10-Membered ring lactiones (also known as nonanolides) were drawn extensive attention due to their special structure and significant biological activities.Cytospolides A-Q, new family of nonanolides, were recently isolated from an endophytic fungi Cytospora sp. The structures were elucidated by spectroscopic analysis, chemical interconversion, and single-crystal XRD. The specific chemical feature of a C-2 methyl group of cytospolides made them unique to all other nonanolides.Besides, the coexistance of C-2 stereoisomers of cytospolides were also found in these fungal metabolites. A cytotoxic screening in vitro against several tumor strains indicated that the stereochemistry of C-2 methyl played an important role in the cytotoxicity. In contrast to the negative cytotoxity of the most part of the cytospolides cytospolides E and P, the minor constitutes with a (2S) -configuration, were shown stronge cytotoxicity to the A549 tumor cells.The two fungal metabolites were also proved to significantly mediate G1 arrest in A549 tumor cells at 1 ug/mL. Based upon the occurrence of the unique C-2 methyl group in cytospolides and its stereochemically related bioactivity, we were interested to investigate the biosynthetic procress of cytospolides. Starting from cloning of the complete genomic cluster responsible for cytospolides biosynthesis, our project was intended to clarify their biosynthetic pathway, especially to reveal the biological mechanisms of the formation of C-2 methyl group and its stereoisomers. The biosynthetic knowledge of cytospolides will enable us to manipulate cytospolides analogues by rationally genetic modification. Our project enlarge will the understanding of fungal type I PKS, and will also promote to establish the structure-activity relationship by empolying cytospolides and its analogues as a chemical genomic probe.

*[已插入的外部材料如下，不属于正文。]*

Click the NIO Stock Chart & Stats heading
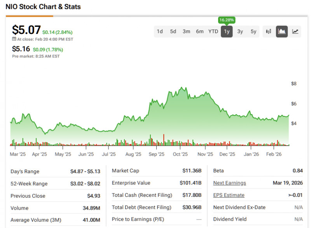Viewport: 311px width, 228px height. (x=43, y=7)
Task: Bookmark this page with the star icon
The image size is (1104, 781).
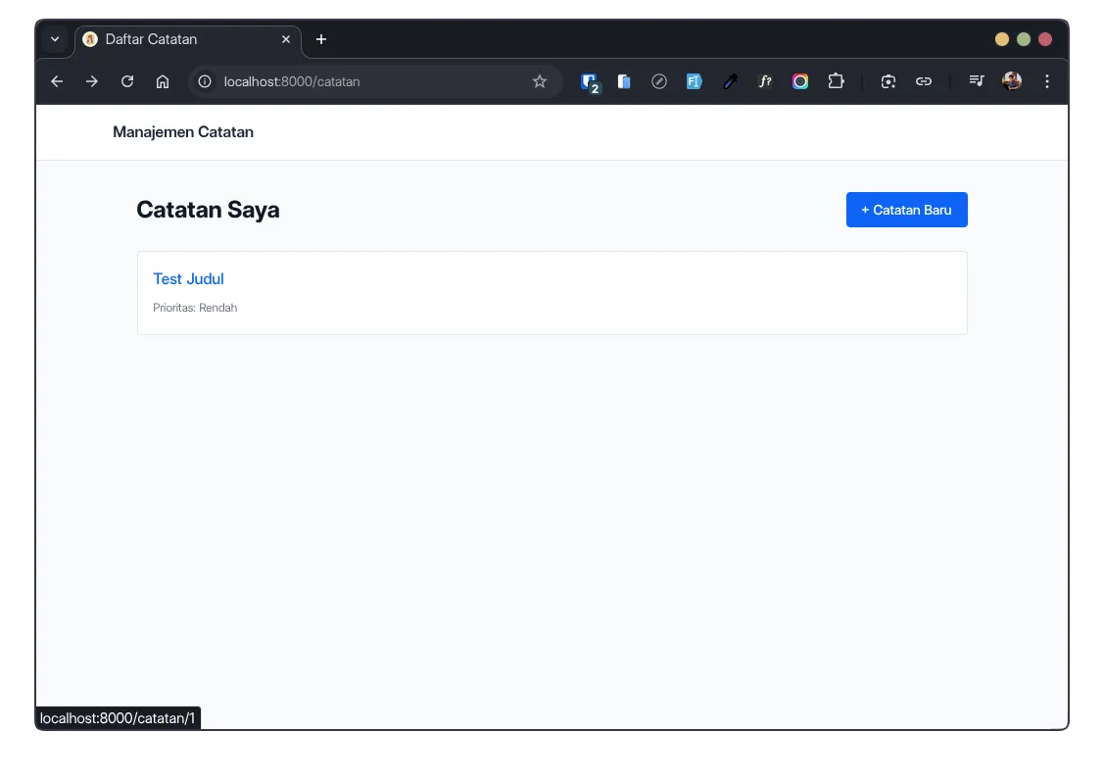Action: click(x=540, y=82)
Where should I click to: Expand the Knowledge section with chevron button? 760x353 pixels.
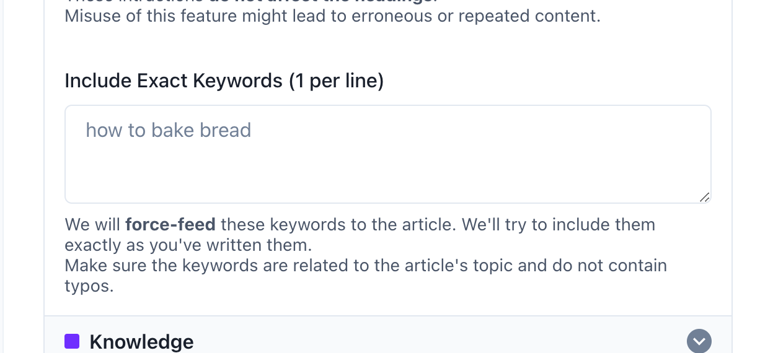[x=699, y=341]
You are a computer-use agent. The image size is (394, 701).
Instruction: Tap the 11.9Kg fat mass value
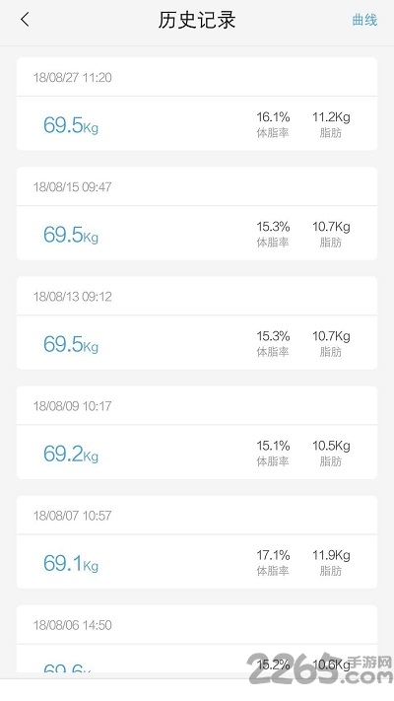click(x=331, y=562)
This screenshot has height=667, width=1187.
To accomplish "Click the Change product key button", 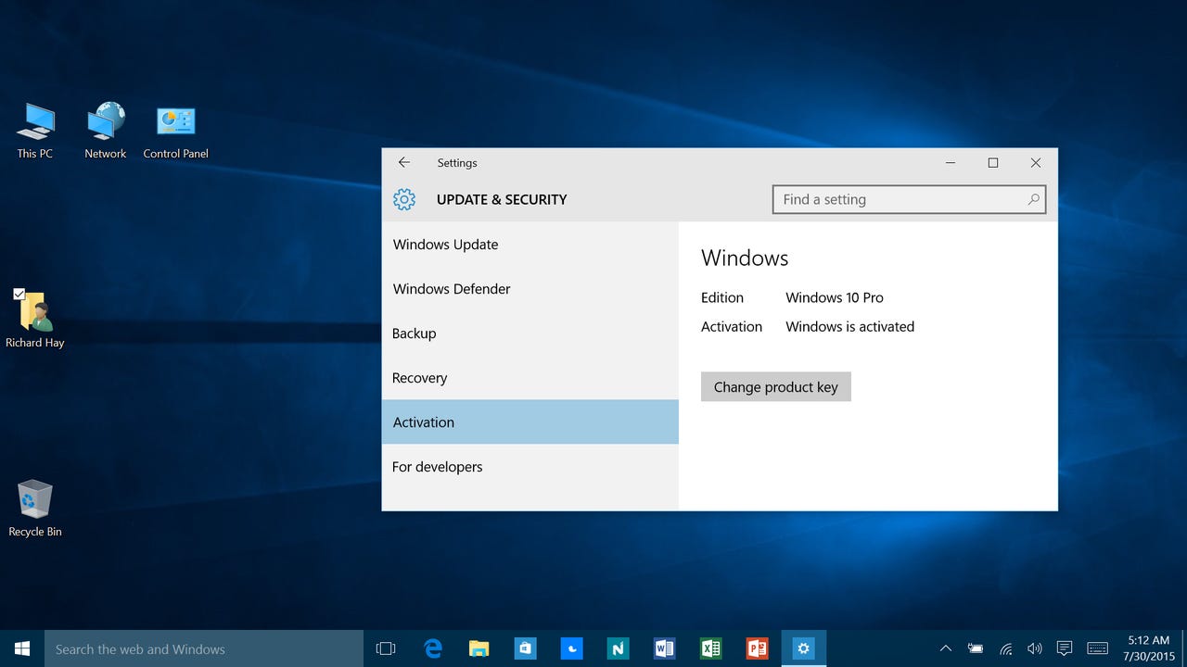I will 775,386.
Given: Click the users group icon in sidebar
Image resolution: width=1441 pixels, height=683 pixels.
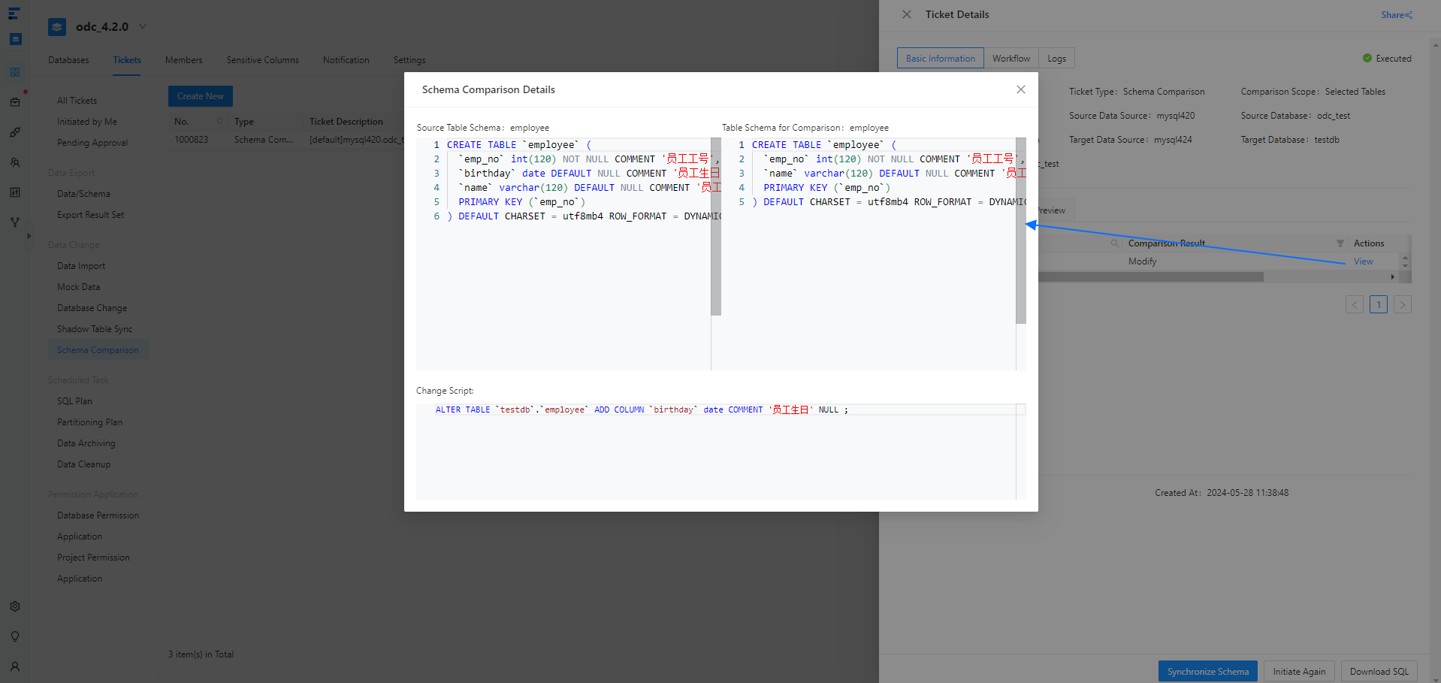Looking at the screenshot, I should pos(15,162).
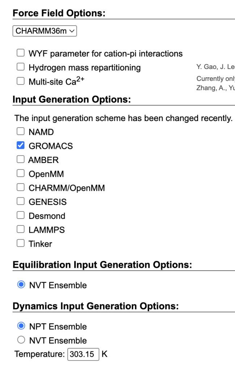This screenshot has height=370, width=235.
Task: Tick the OpenMM checkbox
Action: pyautogui.click(x=21, y=174)
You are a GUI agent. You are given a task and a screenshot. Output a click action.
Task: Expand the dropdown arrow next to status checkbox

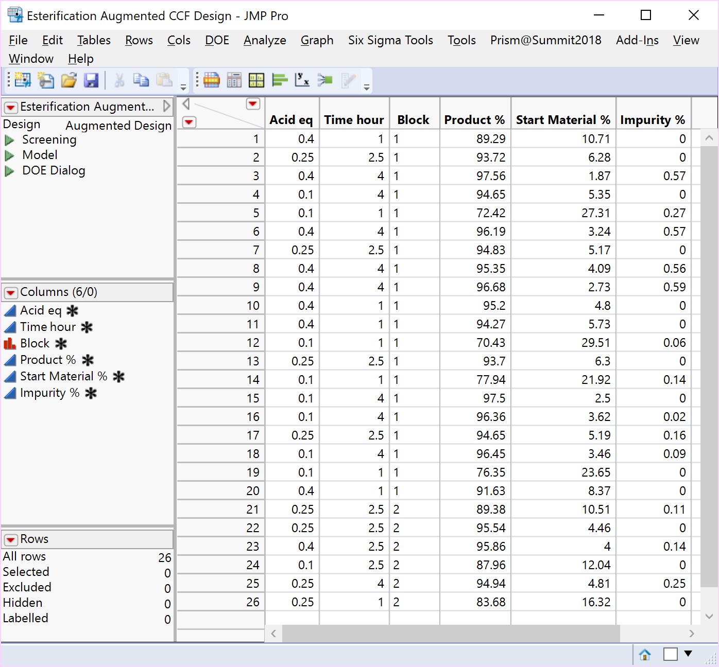tap(688, 654)
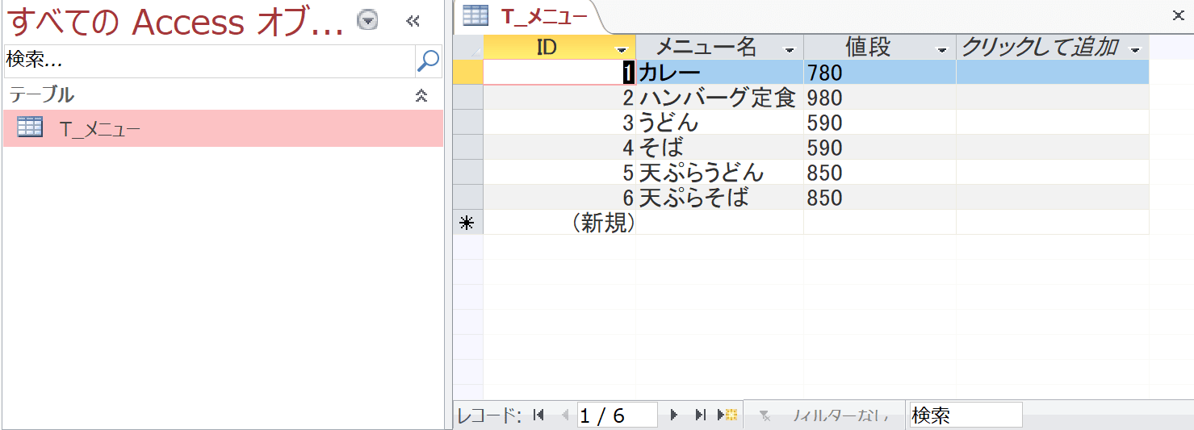The image size is (1194, 430).
Task: Collapse the テーブル group in navigation pane
Action: [x=421, y=95]
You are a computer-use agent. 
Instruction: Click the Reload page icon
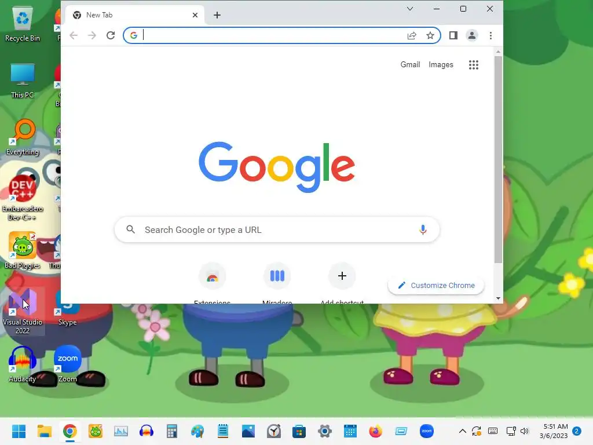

十元环内酯因结构特殊、具有显著生物活性而受到关注，cytospolides是我们最近从内生真菌Cytospora sp.中获得的一类新骨架的十元环内酯，其结构特征是含有C-2甲基，这在已知的所有十元环内酯中均未发现；Cytospolides中同时存在着2R-和2S-甲基两种立体构型，2S-甲基型具有良好的抗肿瘤活性，而2R-甲基型无活性，这使2S-甲基成为十元环内酯的一个新活性位点。基于cytospolides的新活性位点、C2-甲基及其立体构型的特异性和构效关系研究需要，我们拟从克隆负责cytospolides生物合成的完整基因簇出发，通过体内基因中断、体外生化试验等生物合成途径研究，阐明C-2甲基及其立体异构体控制的酶学机制，探索通过生物合成途径的合理遗传修饰获得含2S-甲基类似物的新途径，该研究将揭示新骨架形成的遗传基础，促进以cytospolides及其类似物为探针的构效关系研究。

十元环内酯cytospolides是我们从内生真菌Cytospora sp.中获得的一类新骨架分子，其化学结构中的C2甲基是区别于所有已知十元环内酯的新颖点所在。C2甲基也是一个新活性位点，2S-甲基型cytospolides抗肿瘤活性良好，而2R-甲基型没有活性。在前期实验基础上我们开展了对cytospolides生物合成机制的研究，重点探索C2甲基形成及立体控制的酶学机制。C2甲基的形成机制我们做了两种推测：1）由真菌PKS基因簇中自带的C-甲基转移酶在聚酮链延伸过程中形成；2）在十元环内酯形成后通过甲基转移酶上载。针对上述问题，我们首先建立和优化了液体发酵和分析检测方法，目标主产物cytospolide A、D和E在该条件下均能够很好的发酵并被分离监测。进行同位素喂养实验，分别喂养[1,2,3-13C] propionate ，[3-13C] propionate和13C甲硫氨酸，经过对目标化合物的分离和13C NMR谱分析，发现[1,2,3-13C] propionate 和[3-13C] propionate喂养时未见有13C标记的参入，而13C甲硫氨酸喂养时C2-Me引入13C标记，δ 12.2处的C信号明显增强。证实cytospolides中的甲基不是由PKS基因簇自带的C-甲基转移酶途径引入的，而是由SAM依赖的甲基化引入。利用真菌PKS保守基因设计引物，筛选负责cytospolides生物合成的基因，体内敲除实验发现突变菌株不再产生cytospolides，证明该片段与cytospolides生物合成相关，通过染色体位移找到了完整的生物合成基因，由此我们可确定cytospolides的生物合成途径。此外，还从海参共附生真菌中获得了13个新颖的柔性大环内酯dendrodolides A-M；从海兔共附生真菌中获得了一个重排聚酮新骨架herbarone；从海绵中发现了一类具有6/6/5/7四环并环结构的新骨架甾体，swinhoeisterols A和B，并运用反向虚拟筛选技术成功发现了swinhoeisterol A是一种新型的(h)P300抑制剂。研究成果在Nat Chem Biol，Org Lett，J Org Chem，J Nat Prod，ChemBioChem等SCI期刊上发表论文7篇，申请专利2项。